Rapporteur of the committee MP Hamoud Al-Hamdan disclosed that labelling of private schools under the new law; whether foreign, bilingual or Arabic, will facilitate procedures for guardians to sue the schools if fees are raised at random.

Additionally, earlier this year, Ministry of Education (MoE) has issued citations against 20 private and American schools among some 180 schools for violating regulations and raising fees up to 40 percent, although the law does not allow more than 3 percent increase every three years.

41% of all voters found that the biggest drawback of educating their children in Kuwait was that the fees were too expensive.

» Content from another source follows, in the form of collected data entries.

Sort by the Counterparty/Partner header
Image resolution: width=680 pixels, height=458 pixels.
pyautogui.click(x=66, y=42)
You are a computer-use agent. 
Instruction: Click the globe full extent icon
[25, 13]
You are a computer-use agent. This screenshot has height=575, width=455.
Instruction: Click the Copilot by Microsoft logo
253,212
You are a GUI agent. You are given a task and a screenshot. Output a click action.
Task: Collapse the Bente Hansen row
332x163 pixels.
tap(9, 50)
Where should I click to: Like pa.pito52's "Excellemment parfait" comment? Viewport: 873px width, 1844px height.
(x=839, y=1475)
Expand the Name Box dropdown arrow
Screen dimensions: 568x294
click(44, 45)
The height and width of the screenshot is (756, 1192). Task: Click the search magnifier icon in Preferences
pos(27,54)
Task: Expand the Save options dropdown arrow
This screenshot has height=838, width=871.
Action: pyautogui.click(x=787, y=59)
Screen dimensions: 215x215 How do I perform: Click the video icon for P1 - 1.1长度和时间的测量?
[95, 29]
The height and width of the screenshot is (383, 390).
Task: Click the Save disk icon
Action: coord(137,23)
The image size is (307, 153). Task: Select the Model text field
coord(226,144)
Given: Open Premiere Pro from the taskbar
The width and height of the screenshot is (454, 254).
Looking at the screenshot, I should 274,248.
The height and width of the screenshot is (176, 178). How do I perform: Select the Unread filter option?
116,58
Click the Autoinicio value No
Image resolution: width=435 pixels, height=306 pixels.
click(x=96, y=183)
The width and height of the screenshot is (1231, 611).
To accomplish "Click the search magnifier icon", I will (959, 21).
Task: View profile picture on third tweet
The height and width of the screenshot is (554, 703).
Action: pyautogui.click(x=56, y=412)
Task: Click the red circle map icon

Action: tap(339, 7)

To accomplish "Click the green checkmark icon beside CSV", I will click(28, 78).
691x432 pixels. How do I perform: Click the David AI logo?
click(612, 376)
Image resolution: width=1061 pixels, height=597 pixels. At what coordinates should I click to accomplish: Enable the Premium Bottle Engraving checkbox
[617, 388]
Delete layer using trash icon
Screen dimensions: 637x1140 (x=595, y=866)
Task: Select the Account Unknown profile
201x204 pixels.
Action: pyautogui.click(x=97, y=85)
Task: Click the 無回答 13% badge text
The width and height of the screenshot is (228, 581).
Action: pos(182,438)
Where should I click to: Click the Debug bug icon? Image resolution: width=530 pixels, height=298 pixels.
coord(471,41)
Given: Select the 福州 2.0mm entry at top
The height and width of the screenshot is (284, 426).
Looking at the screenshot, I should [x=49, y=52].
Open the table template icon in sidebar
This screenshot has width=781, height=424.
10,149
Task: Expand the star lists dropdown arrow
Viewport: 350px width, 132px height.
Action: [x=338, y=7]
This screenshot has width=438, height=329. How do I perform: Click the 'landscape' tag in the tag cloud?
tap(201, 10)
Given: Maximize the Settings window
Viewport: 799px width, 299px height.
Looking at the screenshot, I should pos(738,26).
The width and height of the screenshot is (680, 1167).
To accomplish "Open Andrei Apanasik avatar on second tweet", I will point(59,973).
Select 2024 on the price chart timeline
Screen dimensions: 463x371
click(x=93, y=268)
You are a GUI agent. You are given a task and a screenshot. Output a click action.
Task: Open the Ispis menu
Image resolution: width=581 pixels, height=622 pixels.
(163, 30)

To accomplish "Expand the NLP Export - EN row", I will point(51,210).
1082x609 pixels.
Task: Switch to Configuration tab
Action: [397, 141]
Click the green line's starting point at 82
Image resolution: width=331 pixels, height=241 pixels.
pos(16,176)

Meanwhile 13% of voters felt that the quality of education was substandard compared to West. “Kuwaitis usually have more than two children and western private schools here charge around KD 2000 per student with incremental increases every year. We have four kids and we are really stretched to pay their tuition fees. The government’s response is for us to educate our kids in public schools but we ourselves have studied in public schools and we know their standard of teaching”, a Kuwaiti parent shared with the Arab Times. “As a parent, you want to give your child the best education and advantage to succeed in life. Unfortunately, this sentiment has been exploited and it has now become very hard to find good education that is affordable in Kuwait”, another parent commented.

18% of respondents felt that private schools in Kuwait were looking out to maximize their profits by hiring unqualified staff. A teacher from an American school shared, “Most of the schools here have a hire and fire policy. They are well established and have garnered a name in the community so it doesn’t matter to them if they have qualified staff or not, many today are employed based on wasta.”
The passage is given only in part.